Той версии, которую Виктор изложил при знакомстве — что является сотрудником серьёзной экспедиторской фирмы и занимается вооружённым сопровождением особо ценных грузов по всей стране, — она перестала верить не то на седьмом, не то на восьмом месяце брака, когда муж вернулся из очередной отлучки прихрамывая, с не до конца зажившей пулевой раной мягких тканей бедра. Причём это был уже второй случай, а в первый раз Виктор привёз из командировки резаную рану предплечья. С экспедиторами, конечно, всякое случается, но не столь же регулярно. Она пыталась поговорить начистоту, объясниться, но ничего толком не узнала. Он признался, что сопровождает грузы не по всей стране, а в определённые точки, именуемые в СМИ «горячими», но и только. Риск есть, но за него и платят, причём прилично. А сверх того, дескать, рассказать сейчас ничего не может: столько подписок дал, что как-нибудь потом, лет через двадцать, под настроение.
Она настаивала, даже попыталась устроить скандал (правда, скандалы у неё всегда получались плохо), кричала, что ребёнку нужен живой и здоровый отец, а деньги можно заработать и в другом месте. Просила бросить рисковое дело. Даже умоляла. Он соглашался и обещал при первой возможности покинуть службу, но постоянно находились веские причины ненадолго отложить уход. Потом, похоже, Виктор всё-таки оставил рискованную работу…
Но раньше закончилась их семья.
За дверью ванной зашелестели струйки душа, и мысли Светы приняли другое направление. Она представила, нет, вспомнила обнажённого бывшего, капельки воды, скатывающиеся по гладкой коже, мускулистую грудь, к которой… Она не хотела об этом думать! И всё равно думала. Представляла, как он…
«Нет, нет и нет!»
…прижимает её к себе… крепко…
«Всё закончилось и прошло навсегда!»
Извечный философский вопрос — что первично, материя или сознание, — в очередной бесчисленный раз решался сейчас в двухкомнатной квартире многоэтажного дома, расположенного на проспекте Славы. Сознанию пока удавалось отбиваться от материальных запросов тела, но гормоны усиливали и усиливали натиск.
Света вдруг вспомнила, что в ванной, кажется, нет банного полотенца. Ну да, точно, забрала в стирку, а новое не повесила… Кажется…

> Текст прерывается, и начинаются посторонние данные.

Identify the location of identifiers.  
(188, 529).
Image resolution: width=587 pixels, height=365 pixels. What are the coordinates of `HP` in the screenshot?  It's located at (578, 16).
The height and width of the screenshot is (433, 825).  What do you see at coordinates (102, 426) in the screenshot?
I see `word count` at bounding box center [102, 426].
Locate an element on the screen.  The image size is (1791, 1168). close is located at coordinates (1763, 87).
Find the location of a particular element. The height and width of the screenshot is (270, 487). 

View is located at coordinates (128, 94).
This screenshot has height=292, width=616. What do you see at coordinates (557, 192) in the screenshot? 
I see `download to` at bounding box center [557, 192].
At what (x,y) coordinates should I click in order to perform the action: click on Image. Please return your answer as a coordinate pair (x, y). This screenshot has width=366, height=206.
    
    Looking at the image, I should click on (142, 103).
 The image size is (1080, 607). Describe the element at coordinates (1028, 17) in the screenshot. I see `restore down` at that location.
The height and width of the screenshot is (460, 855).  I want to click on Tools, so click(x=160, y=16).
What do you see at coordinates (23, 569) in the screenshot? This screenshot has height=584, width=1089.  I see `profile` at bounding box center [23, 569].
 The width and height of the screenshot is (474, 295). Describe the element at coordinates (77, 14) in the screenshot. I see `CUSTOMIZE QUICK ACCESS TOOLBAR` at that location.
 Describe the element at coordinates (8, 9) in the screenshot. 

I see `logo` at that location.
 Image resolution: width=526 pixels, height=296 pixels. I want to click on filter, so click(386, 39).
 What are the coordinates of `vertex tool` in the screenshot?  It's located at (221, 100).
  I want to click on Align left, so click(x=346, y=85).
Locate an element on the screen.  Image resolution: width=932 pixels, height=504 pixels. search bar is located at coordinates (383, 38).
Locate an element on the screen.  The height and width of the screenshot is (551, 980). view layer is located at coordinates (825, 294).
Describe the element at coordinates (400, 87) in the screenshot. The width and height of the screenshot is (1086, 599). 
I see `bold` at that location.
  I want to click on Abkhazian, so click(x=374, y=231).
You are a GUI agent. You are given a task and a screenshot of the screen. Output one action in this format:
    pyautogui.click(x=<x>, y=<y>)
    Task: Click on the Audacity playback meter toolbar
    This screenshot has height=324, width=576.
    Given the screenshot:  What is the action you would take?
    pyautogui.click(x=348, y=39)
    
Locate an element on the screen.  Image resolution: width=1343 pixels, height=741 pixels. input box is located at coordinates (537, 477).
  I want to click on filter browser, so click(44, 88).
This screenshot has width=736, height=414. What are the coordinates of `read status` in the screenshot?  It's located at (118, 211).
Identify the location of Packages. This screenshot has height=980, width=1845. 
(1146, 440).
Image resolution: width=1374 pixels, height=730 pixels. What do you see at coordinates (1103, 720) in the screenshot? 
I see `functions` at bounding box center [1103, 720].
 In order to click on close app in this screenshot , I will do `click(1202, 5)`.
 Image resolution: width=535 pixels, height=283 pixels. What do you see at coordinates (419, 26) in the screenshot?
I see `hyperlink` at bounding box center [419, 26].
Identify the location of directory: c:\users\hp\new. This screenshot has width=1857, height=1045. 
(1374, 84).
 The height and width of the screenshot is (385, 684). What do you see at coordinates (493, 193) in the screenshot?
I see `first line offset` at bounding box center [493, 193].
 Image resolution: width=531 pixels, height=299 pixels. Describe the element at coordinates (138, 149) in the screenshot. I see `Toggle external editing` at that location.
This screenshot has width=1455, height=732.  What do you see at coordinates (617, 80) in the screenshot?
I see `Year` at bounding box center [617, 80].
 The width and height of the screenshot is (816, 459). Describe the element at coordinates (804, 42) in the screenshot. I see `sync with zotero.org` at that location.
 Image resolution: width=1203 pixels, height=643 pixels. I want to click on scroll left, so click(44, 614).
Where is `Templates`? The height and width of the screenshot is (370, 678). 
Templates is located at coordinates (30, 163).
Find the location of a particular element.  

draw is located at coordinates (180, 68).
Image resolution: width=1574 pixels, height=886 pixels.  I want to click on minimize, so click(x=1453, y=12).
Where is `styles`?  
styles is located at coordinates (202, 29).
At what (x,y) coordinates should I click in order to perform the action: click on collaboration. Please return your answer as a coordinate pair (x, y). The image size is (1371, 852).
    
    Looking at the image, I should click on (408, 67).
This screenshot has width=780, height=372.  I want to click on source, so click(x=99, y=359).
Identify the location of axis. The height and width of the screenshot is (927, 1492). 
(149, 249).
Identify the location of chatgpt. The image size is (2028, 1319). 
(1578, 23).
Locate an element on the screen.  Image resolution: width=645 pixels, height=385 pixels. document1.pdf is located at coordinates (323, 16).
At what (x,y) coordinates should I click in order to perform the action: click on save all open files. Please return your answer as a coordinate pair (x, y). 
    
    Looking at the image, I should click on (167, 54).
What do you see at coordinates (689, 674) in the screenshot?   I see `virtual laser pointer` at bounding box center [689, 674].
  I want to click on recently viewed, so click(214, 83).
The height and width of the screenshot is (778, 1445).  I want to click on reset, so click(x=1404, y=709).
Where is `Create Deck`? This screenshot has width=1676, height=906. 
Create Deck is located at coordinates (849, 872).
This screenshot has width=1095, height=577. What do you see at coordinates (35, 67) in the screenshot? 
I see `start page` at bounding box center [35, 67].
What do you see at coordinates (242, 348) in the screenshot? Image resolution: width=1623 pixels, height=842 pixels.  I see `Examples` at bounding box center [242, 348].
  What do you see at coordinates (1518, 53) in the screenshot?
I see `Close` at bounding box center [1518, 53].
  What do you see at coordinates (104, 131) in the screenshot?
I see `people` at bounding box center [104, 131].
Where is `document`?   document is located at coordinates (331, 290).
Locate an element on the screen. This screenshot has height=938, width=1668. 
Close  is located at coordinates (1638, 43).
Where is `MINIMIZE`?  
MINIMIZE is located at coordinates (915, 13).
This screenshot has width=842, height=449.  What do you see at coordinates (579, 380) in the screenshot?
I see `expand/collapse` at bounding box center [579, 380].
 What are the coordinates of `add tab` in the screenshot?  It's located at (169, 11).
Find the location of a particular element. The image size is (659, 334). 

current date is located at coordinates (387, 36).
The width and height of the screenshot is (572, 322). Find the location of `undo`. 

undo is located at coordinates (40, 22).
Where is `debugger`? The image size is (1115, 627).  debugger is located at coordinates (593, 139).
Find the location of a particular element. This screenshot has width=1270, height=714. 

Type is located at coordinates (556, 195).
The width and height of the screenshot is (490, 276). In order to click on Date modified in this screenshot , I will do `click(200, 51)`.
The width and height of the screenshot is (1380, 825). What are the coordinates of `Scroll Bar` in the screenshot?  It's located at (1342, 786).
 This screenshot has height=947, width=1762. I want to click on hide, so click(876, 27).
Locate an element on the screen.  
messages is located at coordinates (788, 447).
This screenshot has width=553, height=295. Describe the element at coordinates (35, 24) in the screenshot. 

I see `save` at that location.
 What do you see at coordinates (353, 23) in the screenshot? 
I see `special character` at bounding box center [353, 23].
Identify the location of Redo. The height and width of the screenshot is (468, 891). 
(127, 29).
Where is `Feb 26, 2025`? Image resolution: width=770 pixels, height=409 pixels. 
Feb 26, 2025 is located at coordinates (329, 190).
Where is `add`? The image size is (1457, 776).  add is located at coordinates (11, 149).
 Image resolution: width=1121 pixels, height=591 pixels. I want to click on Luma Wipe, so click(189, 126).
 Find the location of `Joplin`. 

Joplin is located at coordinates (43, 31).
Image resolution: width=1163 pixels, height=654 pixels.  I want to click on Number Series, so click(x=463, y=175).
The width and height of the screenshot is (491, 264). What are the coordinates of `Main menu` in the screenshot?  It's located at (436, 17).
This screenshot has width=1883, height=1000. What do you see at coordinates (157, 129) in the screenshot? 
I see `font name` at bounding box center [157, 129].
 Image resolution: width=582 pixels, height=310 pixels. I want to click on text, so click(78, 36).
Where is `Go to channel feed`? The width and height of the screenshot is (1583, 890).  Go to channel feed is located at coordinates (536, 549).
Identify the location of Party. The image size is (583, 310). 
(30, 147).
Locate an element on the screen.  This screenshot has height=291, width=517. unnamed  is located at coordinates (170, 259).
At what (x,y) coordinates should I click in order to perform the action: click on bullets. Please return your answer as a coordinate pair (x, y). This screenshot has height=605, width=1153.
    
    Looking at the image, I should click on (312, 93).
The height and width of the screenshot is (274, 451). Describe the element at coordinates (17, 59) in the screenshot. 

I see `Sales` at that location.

Прошла к шкафу, достала сложенное полотенце, затем подумала, что надо бы и самой быстренько принять душ после Виктора, а то нехорошо получается: болталась по моргу, а теперь собралась за сыном… Времени остаётся маловато, но ничего, сегодня в садике корпоративов не намечается, двадцать-тридцать минут погоду не сделают.
Думала она на ходу, торопливо разоблачаясь и натягивая короткий купальный халатик.
— Кого ты обманываешь? — спросила Света у зеркала, вделанного в дверцу шкафа. — Зачем ты обманываешь?
Отражение ответило виноватой улыбкой.
Подойдя к ванной с полотенцем в руках, она коснулась ручки двери и замерла, не решаясь на неё нажать. Ручка изнутри блокировалась защёлкой, и если сейчас не двинется вниз, то она, Света, будет чувствовать себя полной дурой.
Хотелось уйти. Стало противно при мысли, что бывший вот так легко и спокойно…
Ручка легко повернулась.
Дверь открылась, Света шагнула внутрь, и сознание полностью и безоговорочно капитулировало.
Материя всё-таки первична.
Она лежала на кровати и испытывала троякие чувства. Во-первых, презирала себя за слабость. Во-вторых, злилась на Виктора, который её слабостью воспользовался. А в-третьих, ей было безумно хорошо.
— Красивое кольцо, — заметил бывший.
— Твоё, — лениво напомнила Света. — Обручальное.